_Source records_:
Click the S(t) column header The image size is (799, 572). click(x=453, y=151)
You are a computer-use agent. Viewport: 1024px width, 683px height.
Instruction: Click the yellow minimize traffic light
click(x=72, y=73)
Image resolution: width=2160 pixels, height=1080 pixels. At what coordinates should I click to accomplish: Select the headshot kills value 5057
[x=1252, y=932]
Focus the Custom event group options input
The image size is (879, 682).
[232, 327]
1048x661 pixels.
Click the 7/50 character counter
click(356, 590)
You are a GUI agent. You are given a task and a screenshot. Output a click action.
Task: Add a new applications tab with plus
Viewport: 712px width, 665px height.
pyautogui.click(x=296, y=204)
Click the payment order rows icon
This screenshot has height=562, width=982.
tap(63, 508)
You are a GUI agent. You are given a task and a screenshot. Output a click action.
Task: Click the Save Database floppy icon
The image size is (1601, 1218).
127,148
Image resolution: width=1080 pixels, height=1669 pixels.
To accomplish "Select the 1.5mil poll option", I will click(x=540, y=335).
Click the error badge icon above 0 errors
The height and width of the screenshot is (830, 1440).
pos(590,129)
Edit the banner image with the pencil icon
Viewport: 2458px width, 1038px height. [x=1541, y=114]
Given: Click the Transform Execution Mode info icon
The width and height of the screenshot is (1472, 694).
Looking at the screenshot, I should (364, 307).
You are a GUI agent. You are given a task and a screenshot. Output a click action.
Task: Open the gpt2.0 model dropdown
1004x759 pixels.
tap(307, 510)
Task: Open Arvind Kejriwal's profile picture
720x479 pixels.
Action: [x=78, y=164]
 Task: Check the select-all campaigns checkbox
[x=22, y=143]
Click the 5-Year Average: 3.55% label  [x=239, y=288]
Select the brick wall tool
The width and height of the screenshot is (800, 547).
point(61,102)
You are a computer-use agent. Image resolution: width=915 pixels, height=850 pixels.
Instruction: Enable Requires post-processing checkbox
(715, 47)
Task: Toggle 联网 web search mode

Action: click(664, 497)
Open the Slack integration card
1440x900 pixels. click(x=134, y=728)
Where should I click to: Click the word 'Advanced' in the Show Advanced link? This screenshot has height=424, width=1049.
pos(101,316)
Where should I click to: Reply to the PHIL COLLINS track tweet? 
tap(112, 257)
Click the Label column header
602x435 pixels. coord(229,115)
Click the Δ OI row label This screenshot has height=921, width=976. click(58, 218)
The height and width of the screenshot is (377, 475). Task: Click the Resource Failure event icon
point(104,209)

_Try it_: Produce an exact copy of the whole listing.

_Response to this task_:
Click the S(t) column header The image size is (799, 572). click(x=453, y=151)
You are a computer-use agent. Viewport: 1024px width, 683px height.
Instruction: Click the yellow minimize traffic light
click(x=72, y=73)
Image resolution: width=2160 pixels, height=1080 pixels. At what coordinates should I click to accomplish: Select the headshot kills value 5057
[x=1252, y=932]
Focus the Custom event group options input
The image size is (879, 682).
[232, 327]
1048x661 pixels.
Click the 7/50 character counter
click(356, 590)
You are a GUI agent. You are given a task and a screenshot. Output a click action.
Task: Add a new applications tab with plus
Viewport: 712px width, 665px height.
pyautogui.click(x=296, y=204)
Click the payment order rows icon
This screenshot has height=562, width=982.
tap(63, 508)
You are a GUI agent. You are given a task and a screenshot. Output a click action.
Task: Click the Save Database floppy icon
The image size is (1601, 1218).
127,148
Image resolution: width=1080 pixels, height=1669 pixels.
To accomplish "Select the 1.5mil poll option", I will click(x=540, y=335).
Click the error badge icon above 0 errors
The height and width of the screenshot is (830, 1440).
pos(590,129)
Edit the banner image with the pencil icon
Viewport: 2458px width, 1038px height. [x=1541, y=114]
Given: Click the Transform Execution Mode info icon
The width and height of the screenshot is (1472, 694).
Looking at the screenshot, I should (364, 307).
You are a GUI agent. You are given a task and a screenshot. Output a click action.
Task: Open the gpt2.0 model dropdown
1004x759 pixels.
tap(307, 510)
Task: Open Arvind Kejriwal's profile picture
720x479 pixels.
Action: [x=78, y=164]
 Task: Check the select-all campaigns checkbox
[x=22, y=143]
Click the 5-Year Average: 3.55% label  [x=239, y=288]
Select the brick wall tool
The width and height of the screenshot is (800, 547).
point(61,102)
You are a computer-use agent. Image resolution: width=915 pixels, height=850 pixels.
Instruction: Enable Requires post-processing checkbox
(715, 47)
Task: Toggle 联网 web search mode

Action: click(664, 497)
Open the Slack integration card
1440x900 pixels. click(x=134, y=728)
Where should I click to: Click the word 'Advanced' in the Show Advanced link? This screenshot has height=424, width=1049.
pos(101,316)
Where should I click to: Reply to the PHIL COLLINS track tweet? 
tap(112, 257)
Click the Label column header
602x435 pixels. coord(229,115)
Click the Δ OI row label This screenshot has height=921, width=976. click(58, 218)
The height and width of the screenshot is (377, 475). Task: Click the Resource Failure event icon
point(104,209)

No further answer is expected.